Normal signed-in users can view runtime status, logs, and GPU telemetry where the UI exposes them. Admins can also start/stop models, clear logs, and change runtime settings.

Model Status

Model drawer

The Model drawer shows whether the main model is running, the current model name, runtime mode, GPU layers, CPU threads, temperature, top-k, top-p, repeat penalty, and seed.

Admin controls

Admins can choose an enabled and present model, set launch options, start the main model, stop the main model, and control the separate title model process.

Benchmark lockout

Main model start and stop controls are blocked while a benchmark is active, because benchmark runs interact with model process control.

Logs Drawer

Log stream

The Logs drawer shows llama-server log lines from the app's in-memory log buffer.
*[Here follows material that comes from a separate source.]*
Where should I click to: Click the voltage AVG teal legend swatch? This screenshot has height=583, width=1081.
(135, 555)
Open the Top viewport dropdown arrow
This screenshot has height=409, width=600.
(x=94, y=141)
Start Log Stream refreshes the view about every 1.5 seconds while the drawer is open; Stop Log Stream stops that polling.

Admin clear

Signed-in users can view logs. Admins also see Clear Logs, which clears the main and title model log buffers.

What logs are for

Logs help operators see model launch output, runtime readiness, errors, and llama-server messages without leaving the browser.

GPU Monitor

Monitor controls

Start Monitor refreshes telemetry about every 5 seconds while the drawer is open. Stop pauses monitoring. Copy Output copies the raw telemetry output shown in the drawer.

GPU cards

The drawer can show GPU cards with memory usage, utilization, one-minute mini charts, power, temperature, total power, and last-updated time.

Process rows

When supported, the drawer lists running GPU compute processes with PID, executable, per-GPU usage, and total VRAM.

Raw telemetry

The raw output panel shows the underlying local telemetry command output, such as nvidia-smi or rocm-smi output.

Hardware Backends

Backend What CE can show Important limit
NVIDIA Telemetry comes from nvidia-smi. CE can show GPU cards, utilization, memory, process rows, and raw output when the command is available. Visibility depends on local NVIDIA drivers and the command being reachable by the app process.
AMD / ROCm Telemetry uses local ROCm tooling such as rocm-smi and rocminfo where available. Process-level telemetry is reported as unavailable for ROCm systems when the local tools do not provide it.
No supported telemetry The drawer shows a no-data or no-backend message instead of GPU cards. This does not by itself prove model inference is impossible; it only means CE cannot read telemetry from supported local tools.

Visibility Depends On

Local toolsnvidia-smi, rocm-smi, or rocminfo must be installed and available.
DriversGPU drivers and ROCm/CUDA support must match the hardware and operating system.
llama-server buildGPU offload depends on a llama-server build that supports the intended runtime backend.
Saved settingsGPU layers, CPU threads, model path, and ports come from saved runtime settings.